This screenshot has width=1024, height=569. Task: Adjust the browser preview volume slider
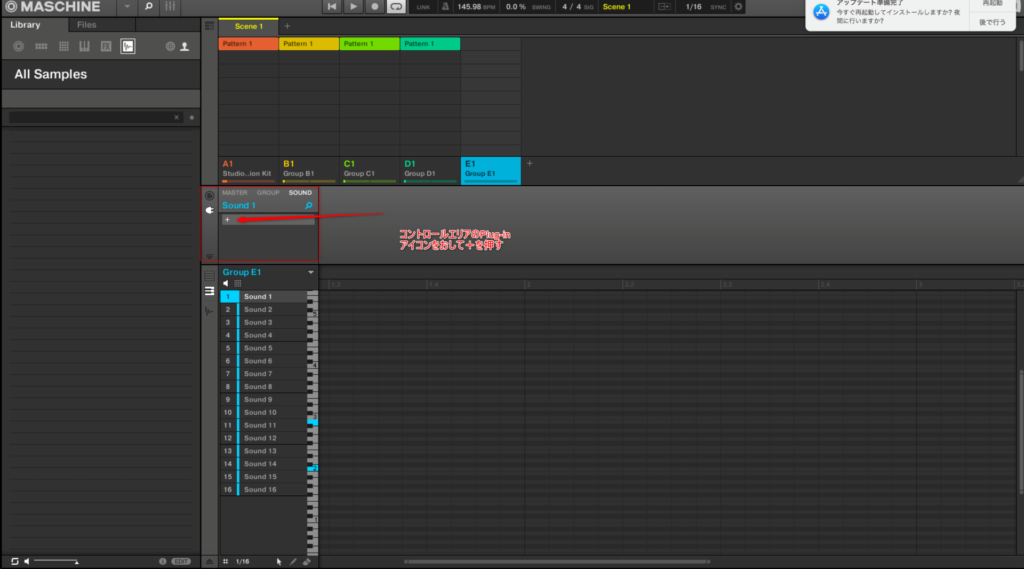tap(56, 561)
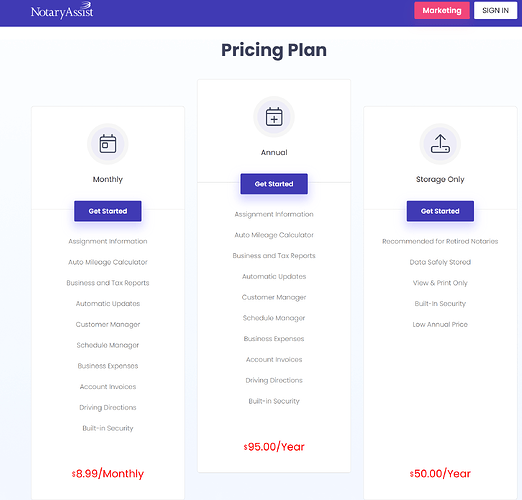Click Recommended for Retired Notaries text

[x=440, y=241]
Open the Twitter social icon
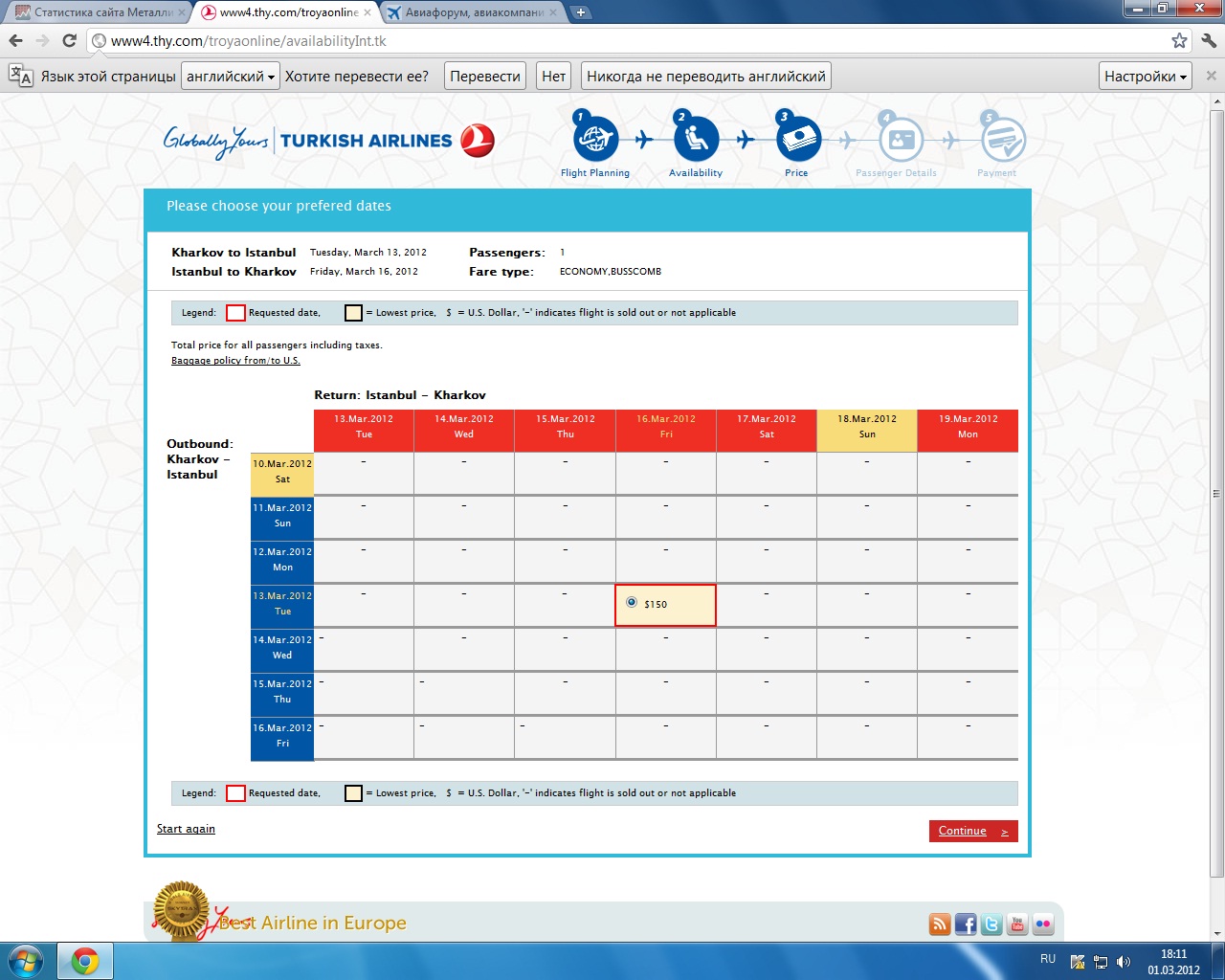The height and width of the screenshot is (980, 1225). [991, 924]
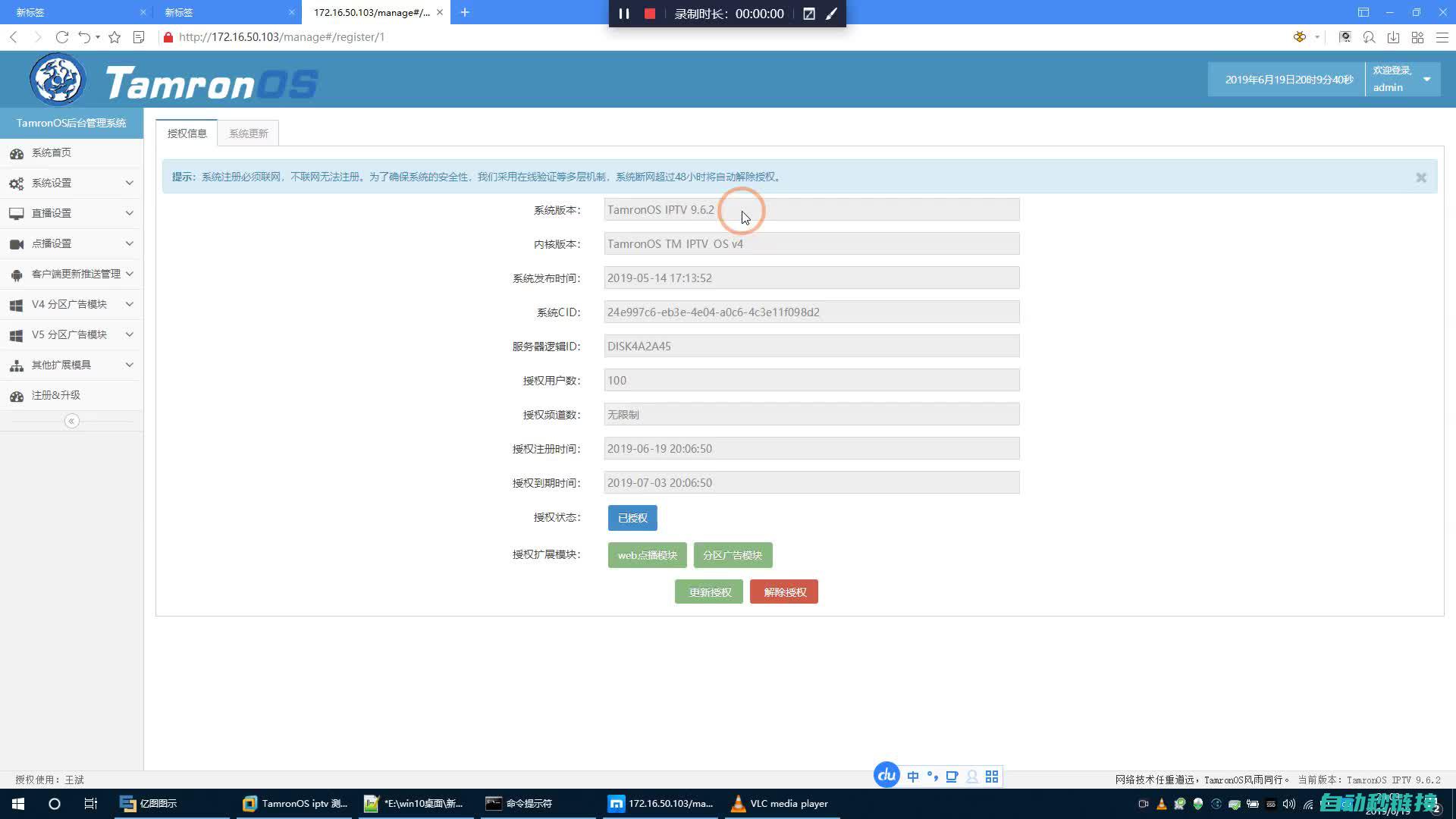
----------
All of the preceding material should be output verbatim, with the pictures excluded.

> _Result below_:
This screenshot has width=1024, height=569. Task: Adjust the browser preview volume slider
tap(56, 561)
Click Recommended for Retired Notaries text

[x=440, y=241]
Open the Twitter social icon
The height and width of the screenshot is (980, 1225). [991, 924]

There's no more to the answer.